**Problem description:** Compute how many lines in the data below contain "Given"; answer only with that number.

______

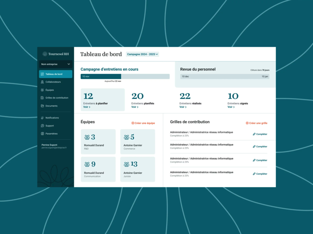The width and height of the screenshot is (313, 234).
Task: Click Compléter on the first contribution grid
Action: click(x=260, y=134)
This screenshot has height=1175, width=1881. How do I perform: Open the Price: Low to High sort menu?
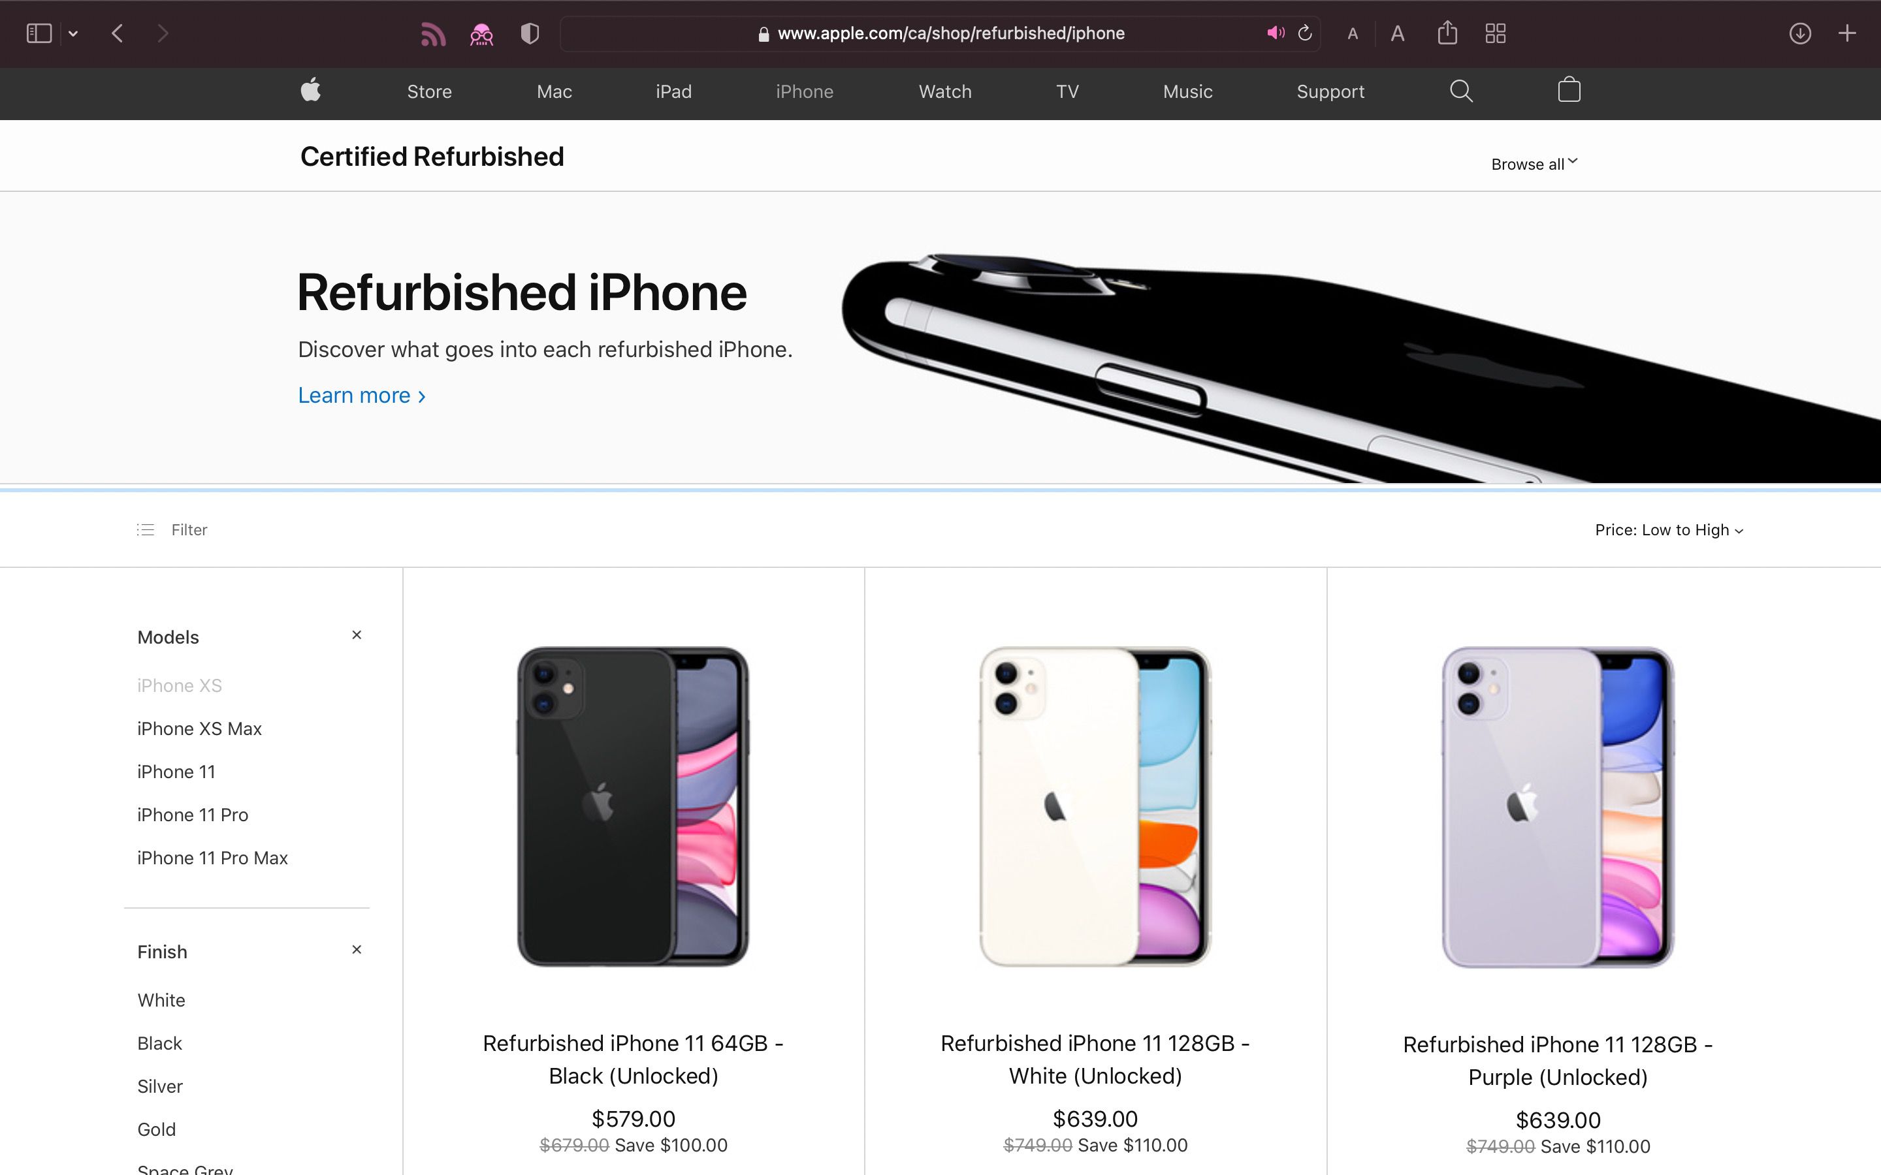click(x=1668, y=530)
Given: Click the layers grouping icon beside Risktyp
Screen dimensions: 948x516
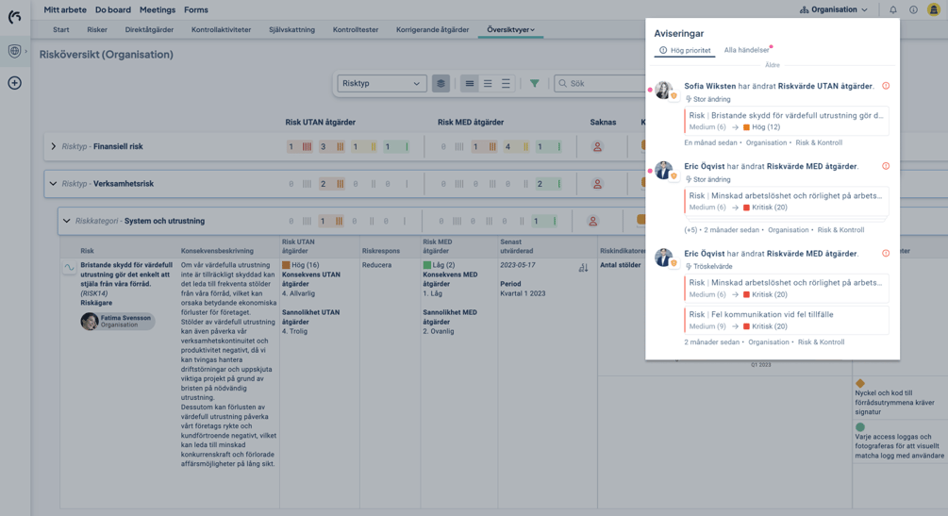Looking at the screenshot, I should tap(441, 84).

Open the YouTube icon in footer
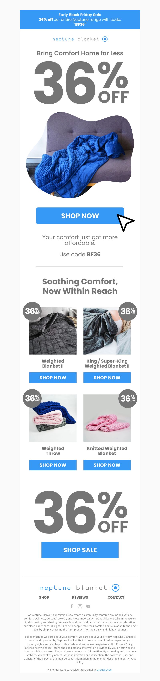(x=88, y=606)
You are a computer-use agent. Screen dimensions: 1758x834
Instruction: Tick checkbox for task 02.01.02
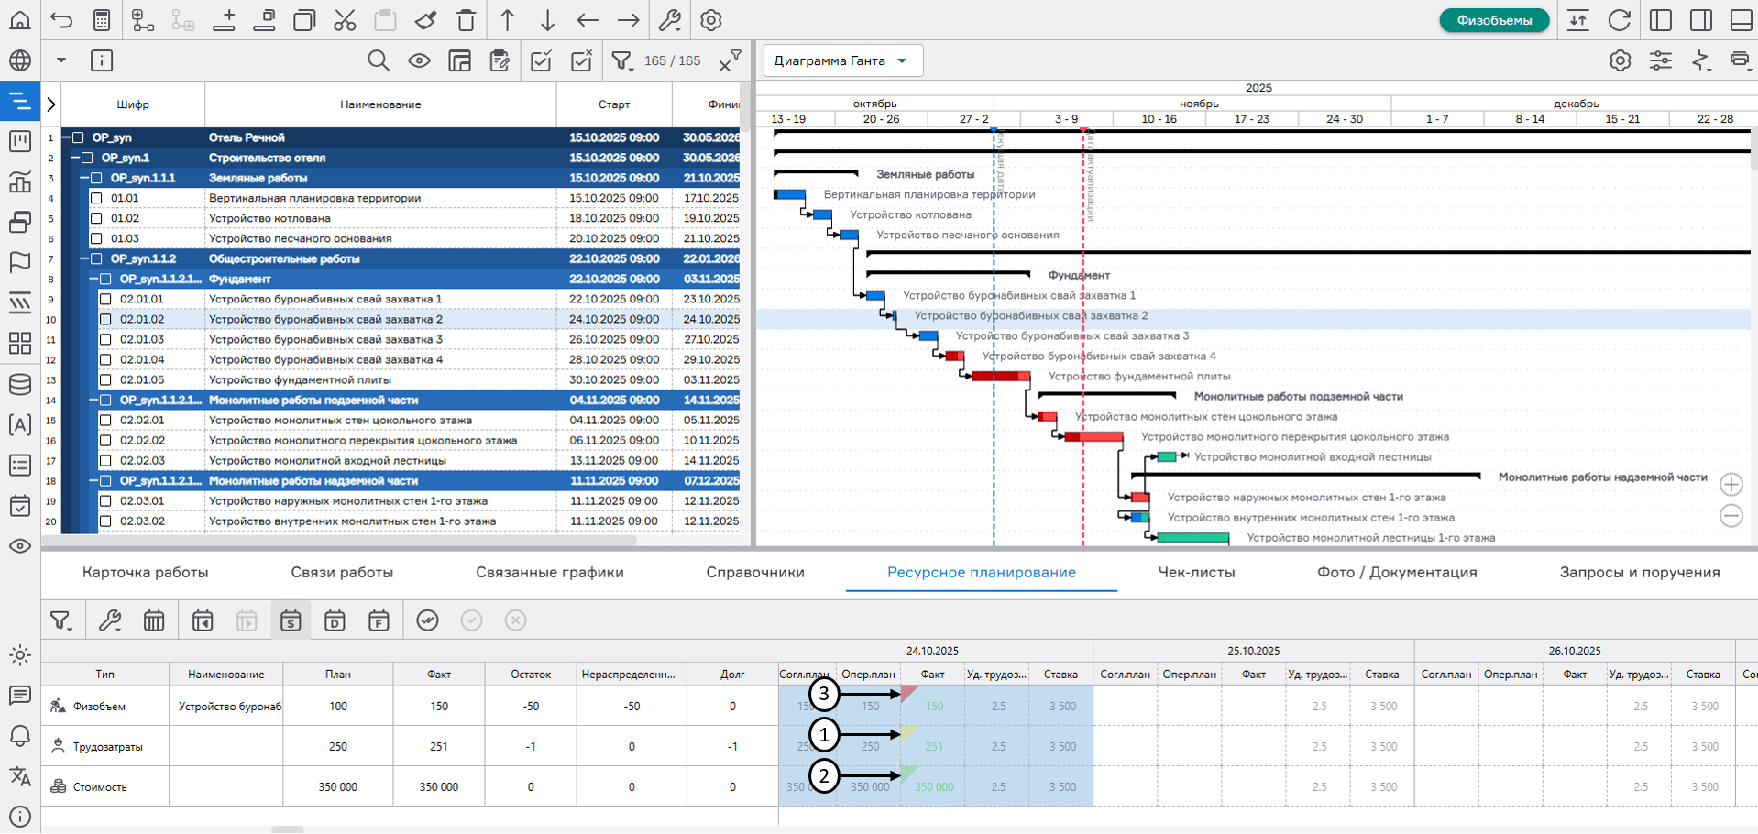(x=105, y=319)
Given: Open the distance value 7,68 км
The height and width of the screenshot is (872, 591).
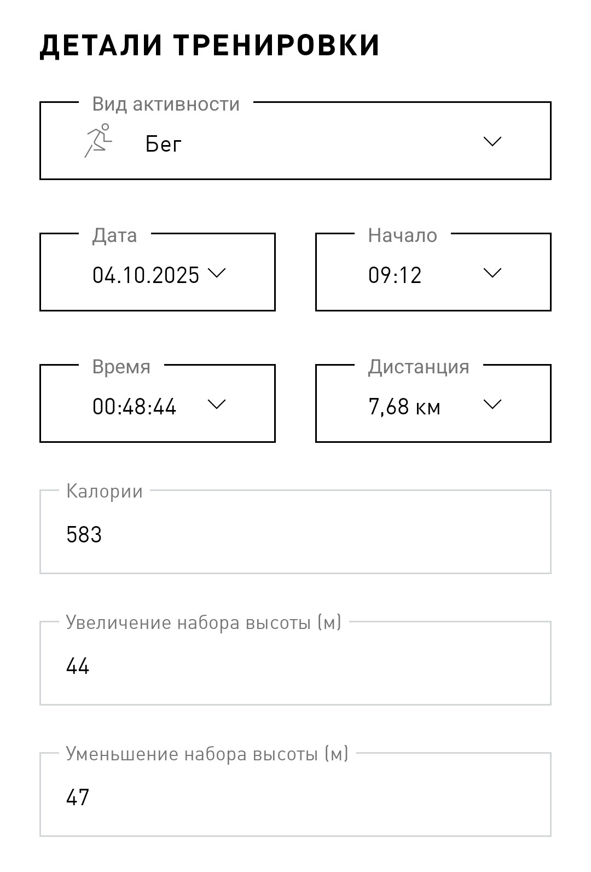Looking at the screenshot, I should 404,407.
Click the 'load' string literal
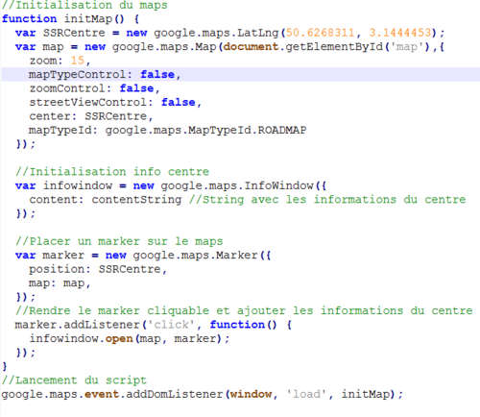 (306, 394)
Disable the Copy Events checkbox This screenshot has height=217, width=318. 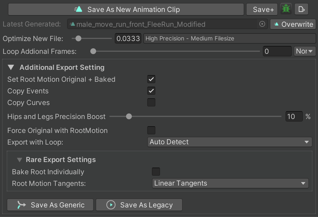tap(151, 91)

______

**Response to the task:** 2